TASK DESCRIPTION ▸ Only the lines from the one containing "You are a computer-use agent. 520x337 pixels." through the end of the material should be printed, exactly as they appear. Leave out pictures.

EXERCISE MATERIALS ▸
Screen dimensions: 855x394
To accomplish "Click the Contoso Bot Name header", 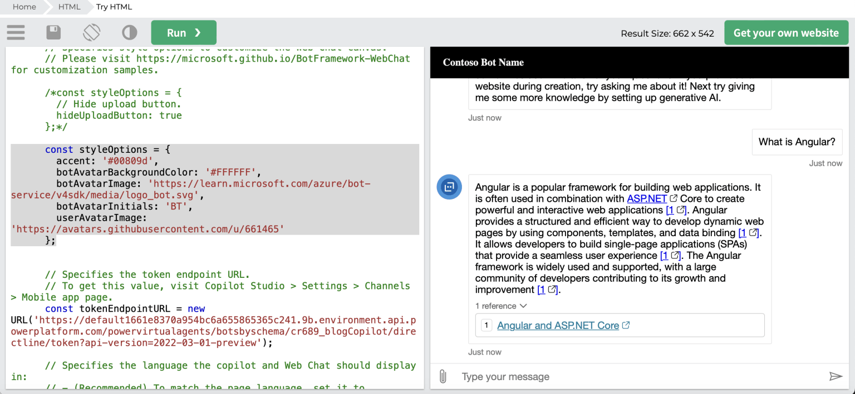I will [483, 62].
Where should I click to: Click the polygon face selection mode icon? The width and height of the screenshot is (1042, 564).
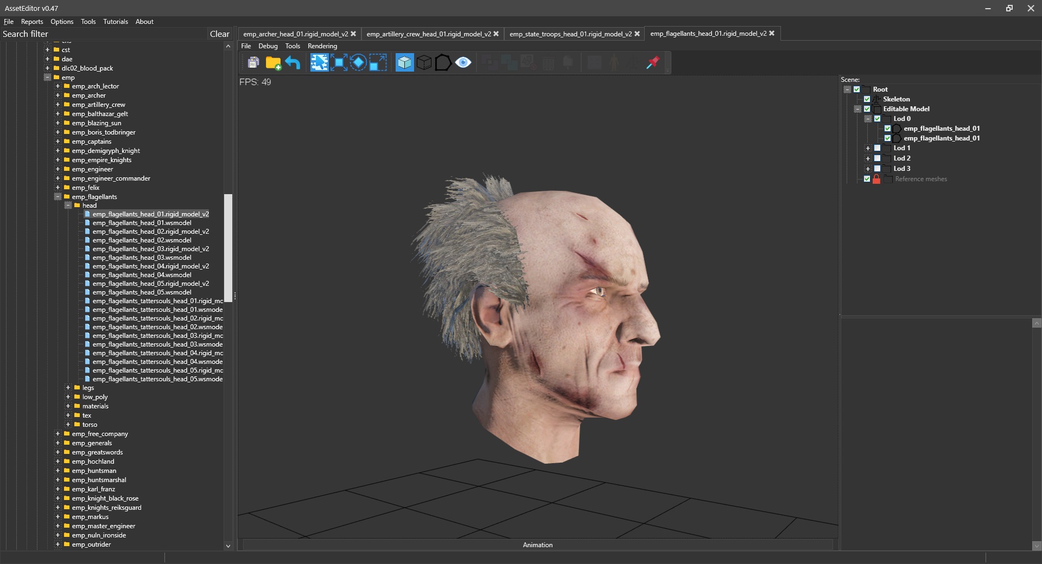(443, 63)
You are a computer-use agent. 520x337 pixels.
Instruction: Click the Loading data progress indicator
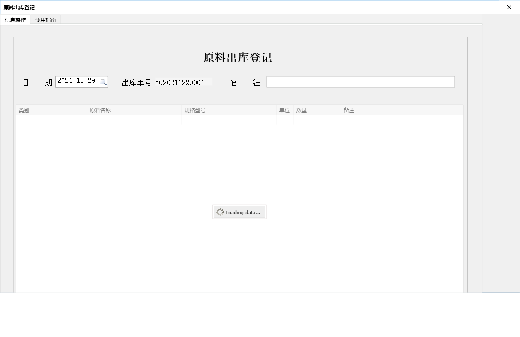pos(239,212)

RESULT OF THIS TASK ▸
You are a computer-use agent. 520x337 pixels.
Instruction: Click the Loading data progress indicator
pos(239,212)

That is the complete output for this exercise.